Canada : nomination du général Dextraze au poste de Chef d’état-major des forces armées
Le 13 septembre prochain, le général d’origine française Jacques Dextraze accédera au plus haut poste de la hiérarchie militaire canadienne, celui de Chef d’état-major général (CEMG). Cette nomination remet à l’ordre du jour la question de la francophonie dans les forces armées. En effet le général Dextraze, de par ses fonctions actuelles de chef du personnel militaire, s’est longuement penché sur le problème, et le fait qu’il supplante le général anglophone Pollard, d’un an plus ancien et considéré jusque-là comme le « dauphin » du Chef d’état-major du moment, marque l’importance attachée par le Gouvernement à l’intégration des francophones (1). Pour mesurer l’ampleur de la tâche à accomplir dans ce domaine, il apparaît intéressant de faire le point de l’évolution de la situation des Canadiens-français dans les forces armées par rapport aux objectifs fixés par le Premier ministre Trudeau : donner aux francophones, à tous les niveaux de la hiérarchie militaire, une place correspondant à celle qui est la leur dans la Nation.
Il faut d’abord rappeler qu’il n’y a jamais eu de service militaire obligatoire au Canada et que, par le fait même, les Canadiens-français n’ont guère été attirés par une armée dont la langue et les traditions étaient britanniques.
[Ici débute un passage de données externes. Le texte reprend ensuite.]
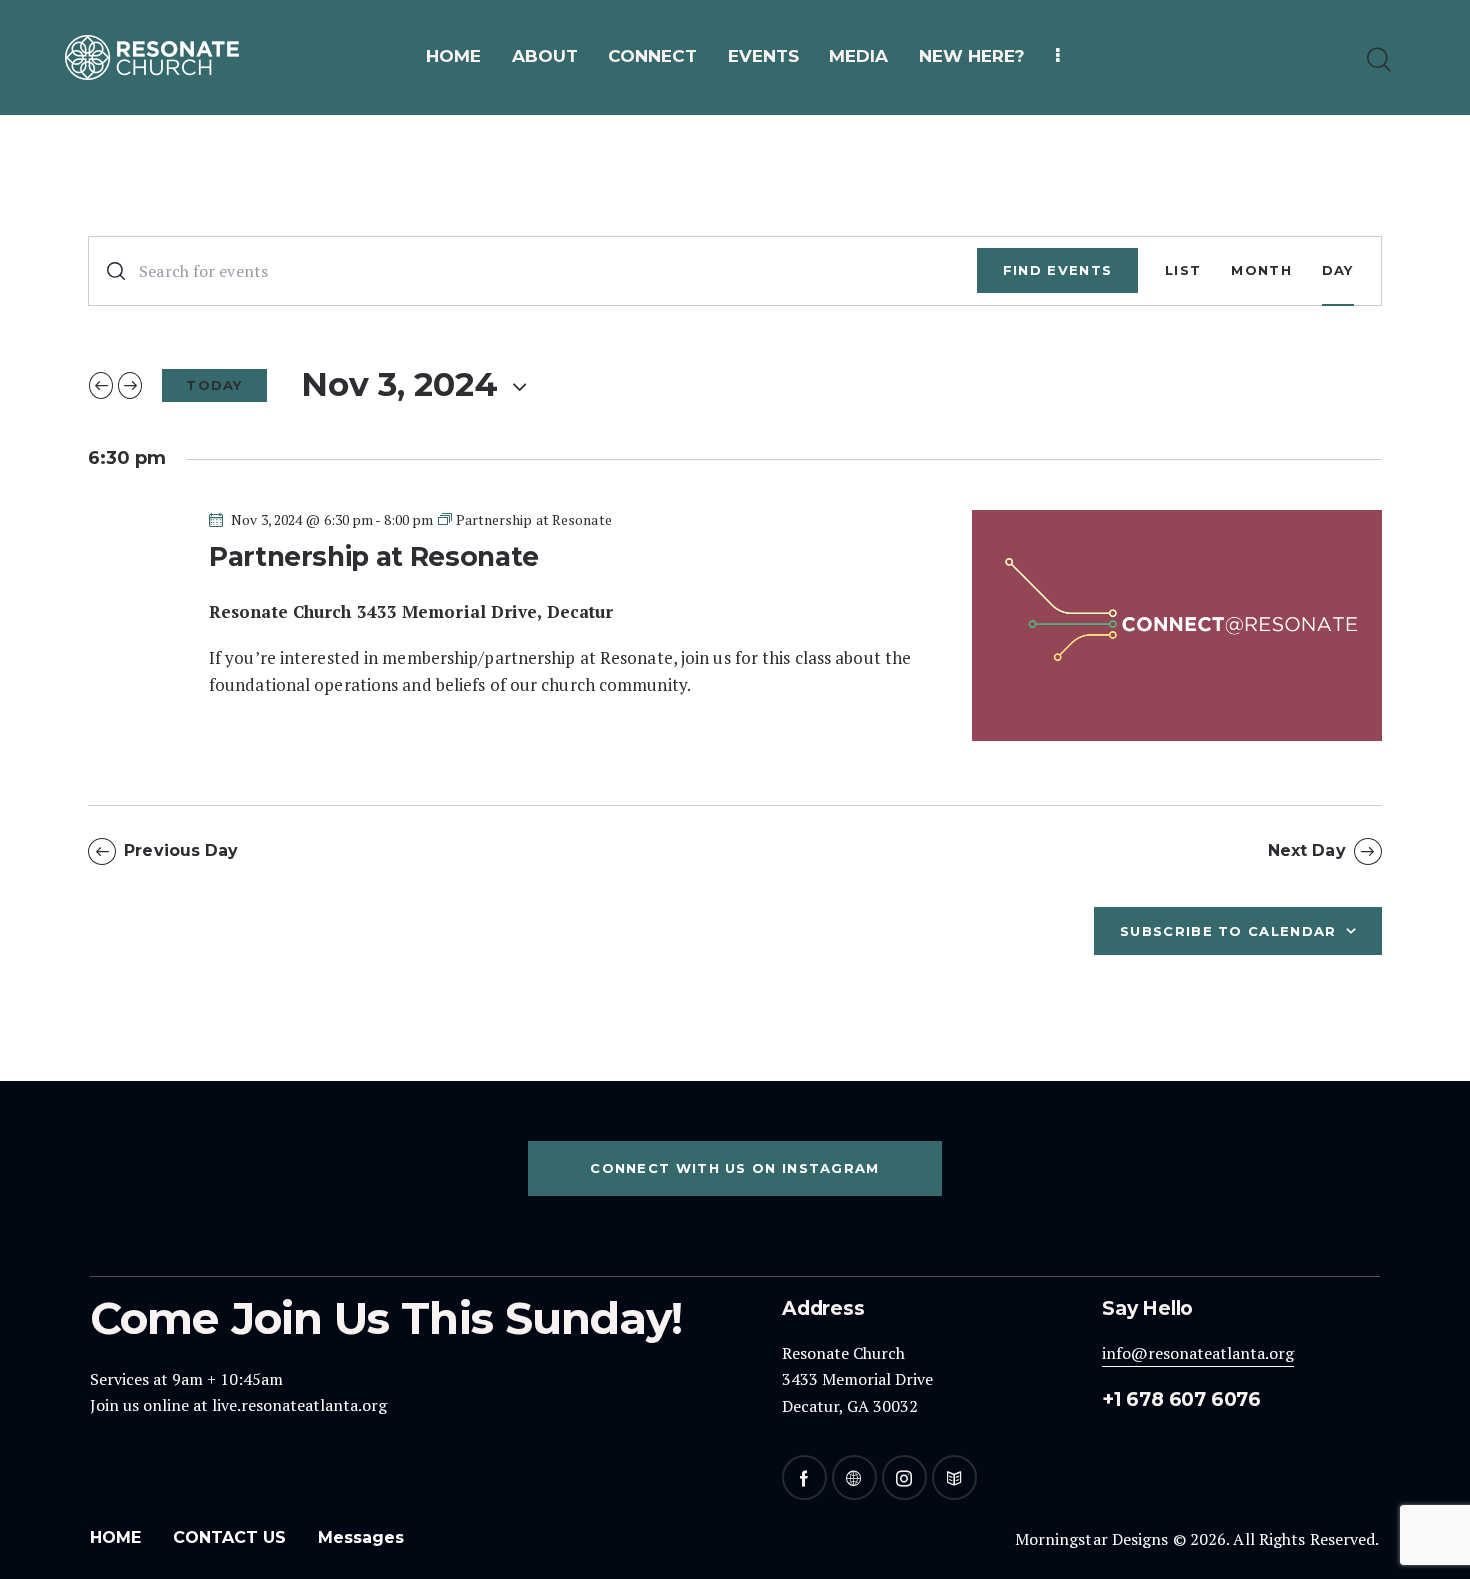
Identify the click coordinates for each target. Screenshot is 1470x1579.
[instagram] (904, 1477)
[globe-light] (854, 1477)
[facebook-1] (804, 1477)
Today (214, 385)
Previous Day (181, 850)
Les nécessités de la Première Guerre mondiale firent créer quelques unités à prédominance francophone, mais il fallut attendre l’année 1964 pour qu’à la faveur de la fusion des trois armées traditionnelles une véritable politique d’intégration des francophones soit mise sur pied. La réorganisation des forces armées fit constituer de nouvelles unités de langue française et un effort sans précédent fut entrepris pour réaliser le programme défini dans le Livre blanc sur « la défense dans les années 1970 » : atteindre le taux de 28 % des francophones à tous les échelons des forces armées et, ainsi, renforcer l’unité canadienne.
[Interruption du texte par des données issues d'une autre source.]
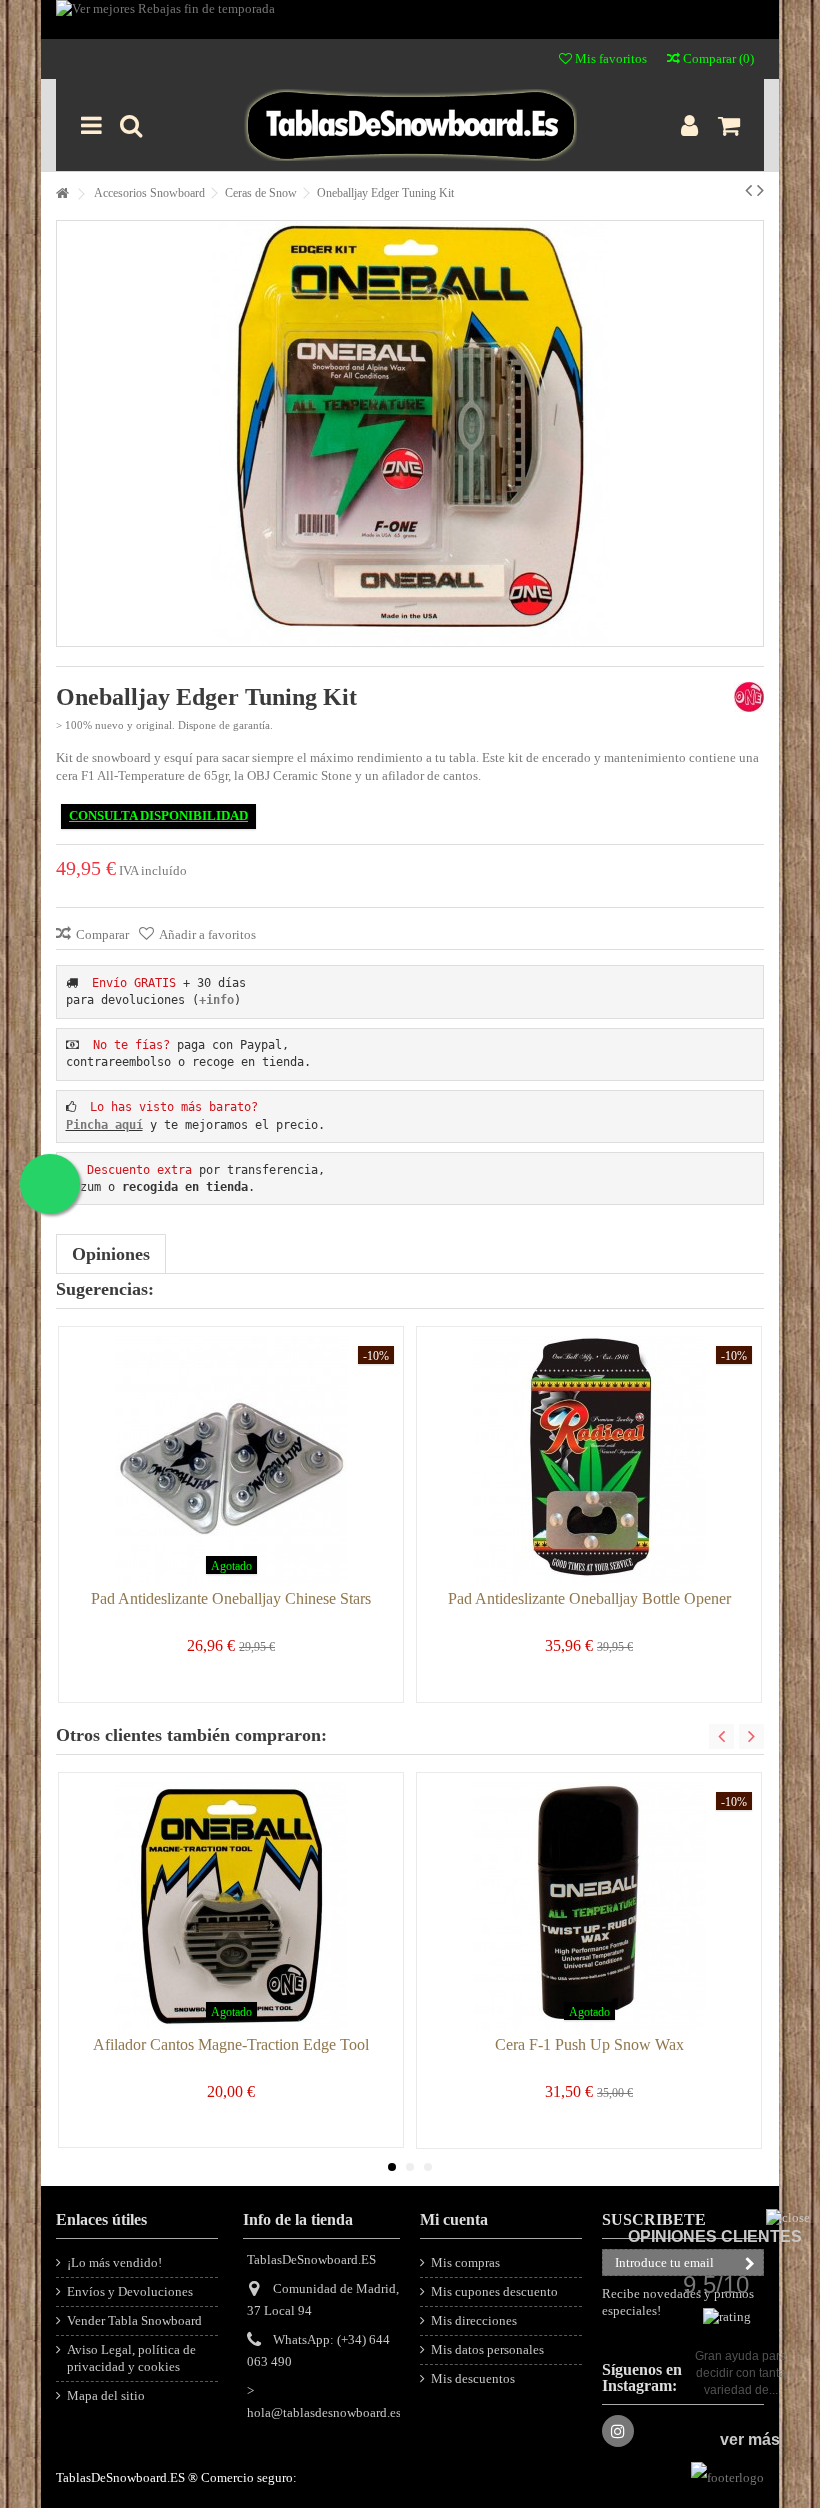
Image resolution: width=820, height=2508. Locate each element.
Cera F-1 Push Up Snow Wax (589, 2044)
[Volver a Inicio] (62, 194)
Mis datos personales (487, 2349)
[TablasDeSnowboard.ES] (410, 125)
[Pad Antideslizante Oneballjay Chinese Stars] (231, 1460)
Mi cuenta (454, 2219)
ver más (750, 2439)
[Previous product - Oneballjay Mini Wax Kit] (748, 190)
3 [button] (428, 2167)
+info (216, 1000)
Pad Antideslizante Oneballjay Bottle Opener (589, 1598)
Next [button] (751, 1736)
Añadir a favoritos (207, 934)
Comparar (102, 934)
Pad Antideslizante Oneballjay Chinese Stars (231, 1598)
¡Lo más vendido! (114, 2262)
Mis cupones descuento (494, 2291)
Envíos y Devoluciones (130, 2291)
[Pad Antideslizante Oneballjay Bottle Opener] (589, 1460)
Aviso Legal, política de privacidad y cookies (131, 2358)
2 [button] (410, 2167)
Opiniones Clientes (715, 2236)
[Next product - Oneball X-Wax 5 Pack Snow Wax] (760, 190)
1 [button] (392, 2167)
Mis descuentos (473, 2378)
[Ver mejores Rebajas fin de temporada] (410, 19)
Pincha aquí (104, 1125)
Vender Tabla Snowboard (134, 2320)
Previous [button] (721, 1736)
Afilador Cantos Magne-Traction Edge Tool (231, 2044)
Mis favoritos (609, 58)
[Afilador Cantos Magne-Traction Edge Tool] (231, 1906)
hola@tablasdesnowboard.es (324, 2412)
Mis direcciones (474, 2320)
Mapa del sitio (106, 2395)
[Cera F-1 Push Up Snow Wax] (589, 1906)
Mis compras (465, 2262)
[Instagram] (618, 2431)
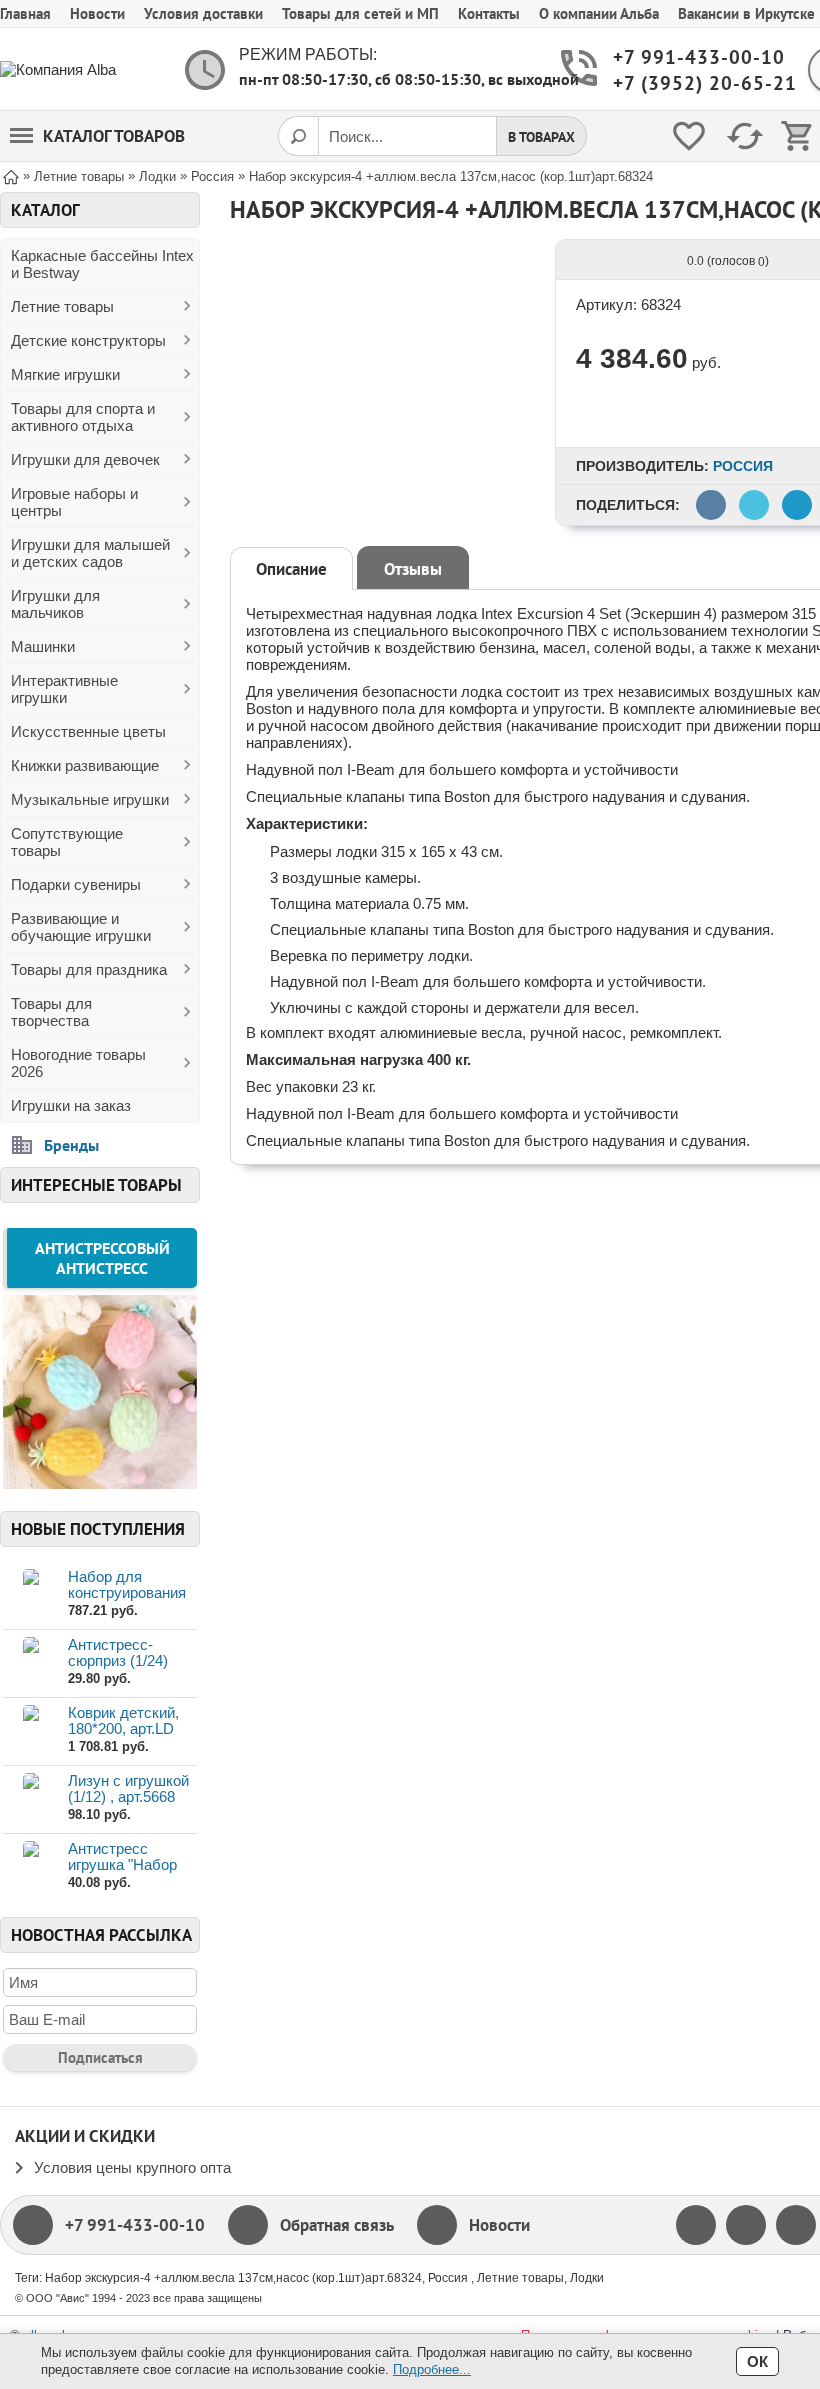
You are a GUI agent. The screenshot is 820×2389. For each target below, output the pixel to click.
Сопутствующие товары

Ce pourcentage n’a pas été choisi au hasard. Il est celui que représente la population d’origine française par rapport aux 21 millions de Canadiens. Les forces armées à l’heure actuelle sont loin de l’atteindre : les 12 800 francophones ne constituent que 15,4 % de l’effectif total des forces armées (83 000 hommes) ; ce pourcentage tombe à 11,8 % chez les officiers et il n’y a que neuf Canadiens-français parmi les généraux. La répartition des francophones dans la pyramide des grades met en évidence une forte représentation aux bas échelons : environ 25 % des soldats de 2e classe, 21 % des sous-lieutenants, mais seulement 6 % des adjudant-chefs et des colonels ont le français pour langue maternelle.
Résolu à préserver à tout prix l’unité du pays, le gouvernement canadien s’est attaqué aux causes profondes des disparités actuelles en prenant une série de mesures pour promouvoir le bilinguisme et intégrer les francophones à tous les niveaux des forces armées : création d’une Direction générale du bilinguisme et du biculturalisme au ministère de la Défense, d’une Division chargée de l’administration des écoles militaires canadiennes de langue française au sein du Commandement de l’instruction, mise sur pied de nouvelles unités francophones, traduction en français des ouvrages militaires, indemnités d’instruction en langue française, etc. : enfin, il vient d’être décidé que 35 % des élèves-officiers seraient recrutés en 1972-1973 chez les Canadiens français. Si la Communauté anglophone dans son ensemble a évolué et admis la nécessité d’une telle politique, certains cependant expriment leurs craintes de voir les nouvelles mesures nuire à l’unité de l’Armée ou mettre en cause l’attachement des militaires d’origine française au gouvernement fédéral. Le comportement de ces derniers au cours des événements d’octobre 1970 permet d’affirmer qu’ils sont profondément attachés à la légitimité d’un gouvernement régulièrement élu, qu’ils ont un sens aigu de l’intégrité du territoire et de l’ordre. Les personnels francophones s’accordent généralement à dire que les problèmes entre les deux communautés linguistiques ne leur semblent pas insolubles si tous les citoyens veulent unir leurs efforts, et les progrès constatés ces dernières années leur paraissent de bon augure.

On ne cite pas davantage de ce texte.